Провел медленно, очень медленно руками по щетинистому твердому черепу и, даже не закрыв двери, — просто пошел и сел на кровати. Широкоскулый, бледный, похожий с виду на иностранца, на англичанина.
— Что ты? Забыл что-нибудь? — удивилась женщина: так теперь не ожидала она того, что случилось.
— Нет.
— Что же ты? Почему ты не уходишь?
И спокойно, с выражением камня, на котором жизнь тяжелой рукою своею высекла новую страшную, последнюю заповедь, он сказал:
— Я не хочу быть хорошим.
Она ждала, не смея верить, — вдруг ужаснувшаяся тому, чего искала и жаждала так долго.

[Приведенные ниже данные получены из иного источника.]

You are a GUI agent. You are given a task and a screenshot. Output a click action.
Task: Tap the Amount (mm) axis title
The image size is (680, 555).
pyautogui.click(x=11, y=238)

Стала на колени. И, слегка улыбнувшись, уже по-новому, по-страшному возвышаясь над ней, он положил руку ей на голову и повторил:
— Я не хочу быть хорошим.
И радостно засуетилась женщина. Она раздевала его как ребенка, расшнуровывала ботинки, путаясь в узлах, гладила его по голове, по коленам, и не смеялась даже — так полно было ее сердце. Вдруг взглянула на его лицо и испугалась:
— Какой ты бледный! Пей, пей скорее. Тебе трудно, Петечка?
— Меня зовут Алексей.
— Все равно. Хочешь, я налью тебе в стакан? Только смотри, не обожгись, с непривычки трудно из стакана.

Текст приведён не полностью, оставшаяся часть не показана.